Written exercise A: From the listing, retype the part that opens with the line containing "suite [561, 445]" and closes with the line containing "corners [410, 394]", keeping every line unchanged.

Document section:
#####

Judgment : This Court has heard the learned advocates for the respective parties. The facts of the case, very briefly, are as follows:- The respondent in this appeal had filed a suit against the appellant praying for declaration of her right, title and interest over the property in dispute and eviction of the appellant from a portion thereof. The respondent claimed that she had purchased the suit land on 30.12.1998 from the Niketan Land Development and Housing Cooperative Society, of which she was a member and she had constructed a building thereupon with her own funds which she acquired by obtaining loans from her office and banks etc. It appears that there was an intimate relationship between the parties and the respondent has alleged that owing to such intimacy she executed a power of attorney on 03.01.2003 whereby she authorized the appellant to supervise the construction work of the respondent’s building on the suit land and other connected activities. It further appears that the respondent had already entered into an agreement with the appellant to sell the second floor of the suit building at a certain price. The respondent’s case is that the appellant has been occupying illegally a certain portion of the suit property and the appellant refused to vacate the suit property and, as such, the respondent had to file the said suit asserting her right, title and interest in the suit property. The appellant contested the suit by filing written statement and the case of the appellant was that the appellant and the respondent came into contact with each other and developed a relationship and consequently they were married. The appellant’s case was that the respondent had executed a power of attorney on 15.03.2003 and on the basis of such power of attorney the appellant constructed the building on the suit plot with his own funds. The appellant’s further case was that on 3.11.2003, the respondent executed a agreement and sold away the second floor of the suit building to the appellant at a certain price and the appellant has been occupying the entire suit property and running his business therefrom on the strength of these two documents. The appellant, thus, prayed for dismissal of the suit.

#####

Written exercise B: Echo the court judgment above in full, word for word.

#####

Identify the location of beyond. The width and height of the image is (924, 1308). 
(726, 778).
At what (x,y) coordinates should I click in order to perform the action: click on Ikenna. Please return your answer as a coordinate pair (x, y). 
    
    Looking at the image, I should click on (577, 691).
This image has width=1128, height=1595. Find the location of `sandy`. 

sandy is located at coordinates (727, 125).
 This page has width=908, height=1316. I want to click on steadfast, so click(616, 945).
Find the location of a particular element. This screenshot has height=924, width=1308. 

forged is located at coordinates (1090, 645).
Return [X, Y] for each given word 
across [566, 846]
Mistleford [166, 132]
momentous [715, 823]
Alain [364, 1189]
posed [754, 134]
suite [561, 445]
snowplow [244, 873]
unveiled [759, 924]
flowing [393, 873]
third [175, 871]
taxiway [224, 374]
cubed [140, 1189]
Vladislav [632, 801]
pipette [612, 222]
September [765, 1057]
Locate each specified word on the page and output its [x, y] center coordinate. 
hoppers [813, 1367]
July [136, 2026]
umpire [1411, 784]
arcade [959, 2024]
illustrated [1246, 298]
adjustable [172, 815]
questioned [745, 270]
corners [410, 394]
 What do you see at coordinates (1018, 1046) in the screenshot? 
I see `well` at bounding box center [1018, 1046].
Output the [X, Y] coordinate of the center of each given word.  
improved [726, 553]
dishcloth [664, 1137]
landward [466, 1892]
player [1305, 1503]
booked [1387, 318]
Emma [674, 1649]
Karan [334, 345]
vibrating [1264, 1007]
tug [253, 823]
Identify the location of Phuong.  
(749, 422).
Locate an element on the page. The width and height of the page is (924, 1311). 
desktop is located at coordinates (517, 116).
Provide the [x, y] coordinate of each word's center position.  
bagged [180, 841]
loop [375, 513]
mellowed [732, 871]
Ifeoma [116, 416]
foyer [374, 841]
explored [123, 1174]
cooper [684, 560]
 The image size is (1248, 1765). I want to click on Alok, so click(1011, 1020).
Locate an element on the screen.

#####

Written response A:
suite [561, 445]
snowplow [244, 873]
unveiled [759, 924]
flowing [393, 873]
third [175, 871]
taxiway [224, 374]
cubed [140, 1189]
Vladislav [632, 801]
pipette [612, 222]
September [765, 1057]
Locate each specified word on the page and output its [x, y] center coordinate. 
hoppers [813, 1367]
July [136, 2026]
umpire [1411, 784]
arcade [959, 2024]
illustrated [1246, 298]
adjustable [172, 815]
questioned [745, 270]
corners [410, 394]

Written response B:
Judgment : This Court has heard the learned advocates for the respective parties. The facts of the case, very briefly, are as follows:- The respondent in this appeal had filed a suit against the appellant praying for declaration of her right, title and interest over the property in dispute and eviction of the appellant from a portion thereof. The respondent claimed that she had purchased the suit land on 30.12.1998 from the Niketan Land Development and Housing Cooperative Society, of which she was a member and she had constructed a building thereupon with her own funds which she acquired by obtaining loans from her office and banks etc. It appears that there was an intimate relationship between the parties and the respondent has alleged that owing to such intimacy she executed a power of attorney on 03.01.2003 whereby she authorized the appellant to supervise the construction work of the respondent’s building on the suit land and other connected activities. It further appears that the respondent had already entered into an agreement with the appellant to sell the second floor of the suit building at a certain price. The respondent’s case is that the appellant has been occupying illegally a certain portion of the suit property and the appellant refused to vacate the suit property and, as such, the respondent had to file the said suit asserting her right, title and interest in the suit property. The appellant contested the suit by filing written statement and the case of the appellant was that the appellant and the respondent came into contact with each other and developed a relationship and consequently they were married. The appellant’s case was that the respondent had executed a power of attorney on 15.03.2003 and on the basis of such power of attorney the appellant constructed the building on the suit plot with his own funds. The appellant’s further case was that on 3.11.2003, the respondent executed a agreement and sold away the second floor of the suit building to the appellant at a certain price and the appellant has been occupying the entire suit property and running his business therefrom on the strength of these two documents. The appellant, thus, prayed for dismissal of the suit.